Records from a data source
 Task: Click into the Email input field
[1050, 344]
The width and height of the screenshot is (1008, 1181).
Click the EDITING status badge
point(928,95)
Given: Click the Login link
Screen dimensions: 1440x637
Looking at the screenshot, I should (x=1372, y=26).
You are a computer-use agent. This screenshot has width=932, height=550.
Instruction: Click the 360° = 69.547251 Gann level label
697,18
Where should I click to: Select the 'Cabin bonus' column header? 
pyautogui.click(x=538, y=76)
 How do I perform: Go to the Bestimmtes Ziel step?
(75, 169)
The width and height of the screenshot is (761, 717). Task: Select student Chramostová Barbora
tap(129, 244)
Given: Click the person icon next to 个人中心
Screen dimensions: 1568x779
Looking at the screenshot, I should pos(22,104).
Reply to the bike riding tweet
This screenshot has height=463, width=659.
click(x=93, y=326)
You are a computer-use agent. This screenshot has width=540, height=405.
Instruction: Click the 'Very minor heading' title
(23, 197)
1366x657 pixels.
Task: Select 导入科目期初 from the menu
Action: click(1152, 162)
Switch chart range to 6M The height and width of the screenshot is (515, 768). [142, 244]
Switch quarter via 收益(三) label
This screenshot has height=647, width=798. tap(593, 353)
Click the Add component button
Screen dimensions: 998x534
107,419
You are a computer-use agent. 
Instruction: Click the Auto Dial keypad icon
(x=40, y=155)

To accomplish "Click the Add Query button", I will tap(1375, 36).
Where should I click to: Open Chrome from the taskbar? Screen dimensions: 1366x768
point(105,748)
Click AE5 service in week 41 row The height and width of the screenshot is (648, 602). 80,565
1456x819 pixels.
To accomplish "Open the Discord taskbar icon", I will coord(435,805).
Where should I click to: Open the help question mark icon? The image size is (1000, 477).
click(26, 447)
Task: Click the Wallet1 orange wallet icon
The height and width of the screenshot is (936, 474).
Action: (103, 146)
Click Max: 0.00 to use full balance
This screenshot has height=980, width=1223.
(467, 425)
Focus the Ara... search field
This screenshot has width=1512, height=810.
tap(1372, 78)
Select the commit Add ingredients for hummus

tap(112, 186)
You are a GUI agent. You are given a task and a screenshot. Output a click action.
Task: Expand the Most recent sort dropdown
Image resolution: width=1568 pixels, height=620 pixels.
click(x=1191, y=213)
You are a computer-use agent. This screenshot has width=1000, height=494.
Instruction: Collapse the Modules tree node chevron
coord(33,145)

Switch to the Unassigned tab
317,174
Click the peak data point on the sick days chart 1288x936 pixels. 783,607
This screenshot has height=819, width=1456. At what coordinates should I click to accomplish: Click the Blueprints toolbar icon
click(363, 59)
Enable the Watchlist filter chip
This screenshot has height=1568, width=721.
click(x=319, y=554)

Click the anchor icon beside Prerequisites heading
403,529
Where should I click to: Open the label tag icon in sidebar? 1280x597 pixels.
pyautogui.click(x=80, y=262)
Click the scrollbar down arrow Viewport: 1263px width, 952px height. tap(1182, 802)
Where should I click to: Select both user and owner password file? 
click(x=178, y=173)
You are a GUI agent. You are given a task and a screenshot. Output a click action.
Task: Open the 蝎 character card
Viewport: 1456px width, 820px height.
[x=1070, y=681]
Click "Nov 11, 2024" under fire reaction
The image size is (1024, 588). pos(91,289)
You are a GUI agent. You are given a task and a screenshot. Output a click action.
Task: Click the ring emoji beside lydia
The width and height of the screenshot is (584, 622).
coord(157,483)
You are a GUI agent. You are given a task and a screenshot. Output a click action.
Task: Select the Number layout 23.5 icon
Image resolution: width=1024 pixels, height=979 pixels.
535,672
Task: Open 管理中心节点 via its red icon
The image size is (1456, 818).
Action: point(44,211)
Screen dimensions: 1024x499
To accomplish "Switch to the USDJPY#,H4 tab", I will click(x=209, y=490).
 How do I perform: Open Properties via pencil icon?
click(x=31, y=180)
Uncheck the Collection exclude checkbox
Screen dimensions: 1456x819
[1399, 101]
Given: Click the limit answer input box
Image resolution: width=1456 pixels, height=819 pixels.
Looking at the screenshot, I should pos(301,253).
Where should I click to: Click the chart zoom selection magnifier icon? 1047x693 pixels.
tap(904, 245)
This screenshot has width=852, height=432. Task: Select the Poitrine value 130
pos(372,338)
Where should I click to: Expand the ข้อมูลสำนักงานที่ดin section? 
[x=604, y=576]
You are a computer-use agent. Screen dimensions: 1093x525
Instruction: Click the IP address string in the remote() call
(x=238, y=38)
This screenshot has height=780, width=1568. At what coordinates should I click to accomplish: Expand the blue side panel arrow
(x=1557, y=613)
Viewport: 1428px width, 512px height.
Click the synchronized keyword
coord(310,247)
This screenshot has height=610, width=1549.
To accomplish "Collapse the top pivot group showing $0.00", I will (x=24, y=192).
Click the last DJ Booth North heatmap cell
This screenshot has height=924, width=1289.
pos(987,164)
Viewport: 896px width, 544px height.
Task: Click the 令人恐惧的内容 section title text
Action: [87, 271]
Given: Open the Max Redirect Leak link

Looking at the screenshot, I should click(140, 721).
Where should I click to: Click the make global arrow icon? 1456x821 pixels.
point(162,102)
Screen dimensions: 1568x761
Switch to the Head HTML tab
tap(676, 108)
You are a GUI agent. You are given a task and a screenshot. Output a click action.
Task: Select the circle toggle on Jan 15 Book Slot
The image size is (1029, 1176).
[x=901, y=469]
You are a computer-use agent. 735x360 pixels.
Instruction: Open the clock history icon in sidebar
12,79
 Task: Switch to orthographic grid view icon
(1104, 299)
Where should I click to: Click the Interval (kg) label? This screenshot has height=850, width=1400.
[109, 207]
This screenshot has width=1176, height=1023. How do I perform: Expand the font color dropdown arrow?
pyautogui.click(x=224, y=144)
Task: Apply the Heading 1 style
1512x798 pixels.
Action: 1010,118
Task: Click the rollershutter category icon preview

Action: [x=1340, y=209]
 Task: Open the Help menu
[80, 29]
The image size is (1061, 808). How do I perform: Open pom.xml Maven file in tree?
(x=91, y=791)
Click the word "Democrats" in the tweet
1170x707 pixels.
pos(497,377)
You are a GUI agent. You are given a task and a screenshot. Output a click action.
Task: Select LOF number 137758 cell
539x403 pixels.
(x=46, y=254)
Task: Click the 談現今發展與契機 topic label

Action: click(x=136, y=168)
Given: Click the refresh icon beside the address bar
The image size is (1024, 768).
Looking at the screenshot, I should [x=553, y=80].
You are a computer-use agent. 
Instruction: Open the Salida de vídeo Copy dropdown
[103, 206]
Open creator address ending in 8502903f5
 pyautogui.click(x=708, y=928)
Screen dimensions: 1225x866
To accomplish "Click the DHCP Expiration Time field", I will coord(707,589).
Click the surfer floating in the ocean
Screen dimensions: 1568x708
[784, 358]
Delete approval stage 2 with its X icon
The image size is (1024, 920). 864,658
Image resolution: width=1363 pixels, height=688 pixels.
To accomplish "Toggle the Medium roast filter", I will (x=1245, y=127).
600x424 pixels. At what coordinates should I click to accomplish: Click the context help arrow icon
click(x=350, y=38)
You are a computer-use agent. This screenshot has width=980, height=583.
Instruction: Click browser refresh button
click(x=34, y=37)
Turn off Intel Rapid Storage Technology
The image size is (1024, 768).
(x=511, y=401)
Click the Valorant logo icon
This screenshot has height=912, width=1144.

TASK INSTRUCTIONS:
Render all of the data above as a numbered list with one item per line, leaving out blank lines.

OUTPUT OF THE EXERCISE:
1.  Task: Click into the Email input field
2. [1050, 344]
3. The width and height of the screenshot is (1008, 1181).
4. Click the EDITING status badge
5. point(928,95)
6. Given: Click the Login link
7. Screen dimensions: 1440x637
8. Looking at the screenshot, I should (x=1372, y=26).
9. You are a computer-use agent. This screenshot has width=932, height=550.
10. Instruction: Click the 360° = 69.547251 Gann level label
11. 697,18
12. Where should I click to: Select the 'Cabin bonus' column header? 
13. pyautogui.click(x=538, y=76)
14.  How do I perform: Go to the Bestimmtes Ziel step?
15. (75, 169)
16. The width and height of the screenshot is (761, 717). Task: Select student Chramostová Barbora
17. tap(129, 244)
18. Given: Click the person icon next to 个人中心
19. Screen dimensions: 1568x779
20. Looking at the screenshot, I should pos(22,104).
21. Reply to the bike riding tweet
22. This screenshot has height=463, width=659.
23. click(x=93, y=326)
24. You are a computer-use agent. This screenshot has width=540, height=405.
25. Instruction: Click the 'Very minor heading' title
26. (23, 197)
27. 1366x657 pixels.
28. Task: Select 导入科目期初 from the menu
29. Action: click(1152, 162)
30. Switch chart range to 6M The height and width of the screenshot is (515, 768). [142, 244]
31. Switch quarter via 收益(三) label
32. This screenshot has height=647, width=798. tap(593, 353)
33. Click the Add component button
34. Screen dimensions: 998x534
35. 107,419
36. You are a computer-use agent. 
37. Instruction: Click the Auto Dial keypad icon
38. (x=40, y=155)
39. To accomplish "Click the Add Query button", I will tap(1375, 36).
40. Where should I click to: Open Chrome from the taskbar? Screen dimensions: 1366x768
41. point(105,748)
42. Click AE5 service in week 41 row The height and width of the screenshot is (648, 602). 80,565
43. 1456x819 pixels.
44. To accomplish "Open the Discord taskbar icon", I will coord(435,805).
45. Where should I click to: Open the help question mark icon? The image size is (1000, 477).
46. click(26, 447)
47. Task: Click the Wallet1 orange wallet icon
48. The height and width of the screenshot is (936, 474).
49. Action: (103, 146)
50. Click Max: 0.00 to use full balance
51. This screenshot has height=980, width=1223.
52. (467, 425)
53. Focus the Ara... search field
54. This screenshot has width=1512, height=810.
55. tap(1372, 78)
56. Select the commit Add ingredients for hummus
57. tap(112, 186)
58. You are a GUI agent. You are given a task and a screenshot. Output a click action.
59. Task: Expand the Most recent sort dropdown
60. Image resolution: width=1568 pixels, height=620 pixels.
61. click(x=1191, y=213)
62. You are a computer-use agent. This screenshot has width=1000, height=494.
63. Instruction: Collapse the Modules tree node chevron
64. coord(33,145)
65. Switch to the Unassigned tab
66. 317,174
67. Click the peak data point on the sick days chart 1288x936 pixels. 783,607
68. This screenshot has height=819, width=1456. At what coordinates should I click to accomplish: Click the Blueprints toolbar icon
69. click(363, 59)
70. Enable the Watchlist filter chip
71. This screenshot has height=1568, width=721.
72. click(x=319, y=554)
73. Click the anchor icon beside Prerequisites heading
74. 403,529
75. Where should I click to: Open the label tag icon in sidebar? 1280x597 pixels.
76. pyautogui.click(x=80, y=262)
77. Click the scrollbar down arrow Viewport: 1263px width, 952px height. tap(1182, 802)
78. Where should I click to: Select both user and owner password file? 
79. click(x=178, y=173)
80. You are a GUI agent. You are given a task and a screenshot. Output a click action.
81. Task: Open the 蝎 character card
82. Viewport: 1456px width, 820px height.
83. [x=1070, y=681]
84. Click "Nov 11, 2024" under fire reaction
85. The image size is (1024, 588). pos(91,289)
86. You are a GUI agent. You are given a task and a screenshot. Output a click action.
87. Task: Click the ring emoji beside lydia
88. The width and height of the screenshot is (584, 622).
89. coord(157,483)
90. You are a GUI agent. You are given a task and a screenshot. Output a click action.
91. Task: Select the Number layout 23.5 icon
92. Image resolution: width=1024 pixels, height=979 pixels.
93. 535,672
94. Task: Open 管理中心节点 via its red icon
95. The image size is (1456, 818).
96. Action: point(44,211)
97. Screen dimensions: 1024x499
98. To accomplish "Switch to the USDJPY#,H4 tab", I will click(x=209, y=490).
99.  How do I perform: Open Properties via pencil icon?
100. click(x=31, y=180)
101. Uncheck the Collection exclude checkbox
102. Screen dimensions: 1456x819
103. [1399, 101]
104. Given: Click the limit answer input box
105. Image resolution: width=1456 pixels, height=819 pixels.
106. Looking at the screenshot, I should pos(301,253).
107. Where should I click to: Click the chart zoom selection magnifier icon? 1047x693 pixels.
108. tap(904, 245)
109. This screenshot has width=852, height=432. Task: Select the Poitrine value 130
110. pos(372,338)
111. Where should I click to: Expand the ข้อมูลสำนักงานที่ดin section? 
112. [x=604, y=576]
113. You are a computer-use agent. Screen dimensions: 1093x525
114. Instruction: Click the IP address string in the remote() call
115. (x=238, y=38)
116. This screenshot has height=780, width=1568. At what coordinates should I click to accomplish: Expand the blue side panel arrow
117. (x=1557, y=613)
118. Viewport: 1428px width, 512px height.
119. Click the synchronized keyword
120. coord(310,247)
121. This screenshot has height=610, width=1549.
122. To accomplish "Collapse the top pivot group showing $0.00", I will (x=24, y=192).
123. Click the last DJ Booth North heatmap cell
124. This screenshot has height=924, width=1289.
125. pos(987,164)
126. Viewport: 896px width, 544px height.
127. Task: Click the 令人恐惧的内容 section title text
128. Action: [87, 271]
129. Given: Open the Max Redirect Leak link
130. Looking at the screenshot, I should click(140, 721).
131. Where should I click to: Click the make global arrow icon? 1456x821 pixels.
132. point(162,102)
133. Screen dimensions: 1568x761
134. Switch to the Head HTML tab
135. tap(676, 108)
136. You are a GUI agent. You are given a task and a screenshot. Output a click action.
137. Task: Select the circle toggle on Jan 15 Book Slot
138. The image size is (1029, 1176).
139. [x=901, y=469]
140. You are a computer-use agent. 735x360 pixels.
141. Instruction: Open the clock history icon in sidebar
142. 12,79
143.  Task: Switch to orthographic grid view icon
144. (1104, 299)
145. Where should I click to: Click the Interval (kg) label? This screenshot has height=850, width=1400.
146. [109, 207]
147. This screenshot has width=1176, height=1023. How do I perform: Expand the font color dropdown arrow?
148. pyautogui.click(x=224, y=144)
149. Task: Apply the Heading 1 style
150. 1512x798 pixels.
151. Action: 1010,118
152. Task: Click the rollershutter category icon preview
153. Action: [x=1340, y=209]
154.  Task: Open the Help menu
155. [80, 29]
156. The image size is (1061, 808). How do I perform: Open pom.xml Maven file in tree?
157. (x=91, y=791)
158. Click the word "Democrats" in the tweet
159. 1170x707 pixels.
160. pos(497,377)
161. You are a GUI agent. You are given a task and a screenshot. Output a click action.
162. Task: Select LOF number 137758 cell
163. 539x403 pixels.
164. (x=46, y=254)
165. Task: Click the 談現今發展與契機 topic label
166. Action: click(x=136, y=168)
167. Given: Click the refresh icon beside the address bar
168. The image size is (1024, 768).
169. Looking at the screenshot, I should [x=553, y=80].
170. You are a computer-use agent. 
171. Instruction: Open the Salida de vídeo Copy dropdown
172. [103, 206]
173. Open creator address ending in 8502903f5
174.  pyautogui.click(x=708, y=928)
175. Screen dimensions: 1225x866
176. To accomplish "Click the DHCP Expiration Time field", I will coord(707,589).
177. Click the surfer floating in the ocean
178. Screen dimensions: 1568x708
179. [784, 358]
180. Delete approval stage 2 with its X icon
181. The image size is (1024, 920). 864,658
182. Image resolution: width=1363 pixels, height=688 pixels.
183. To accomplish "Toggle the Medium roast filter", I will (x=1245, y=127).
184. 600x424 pixels. At what coordinates should I click to accomplish: Click the context help arrow icon
185. click(x=350, y=38)
186. You are a computer-use agent. This screenshot has width=980, height=583.
187. Instruction: Click browser refresh button
188. click(x=34, y=37)
189. Turn off Intel Rapid Storage Technology
190. The image size is (1024, 768).
191. (x=511, y=401)
192. Click the Valorant logo icon
193. This screenshot has height=912, width=1144.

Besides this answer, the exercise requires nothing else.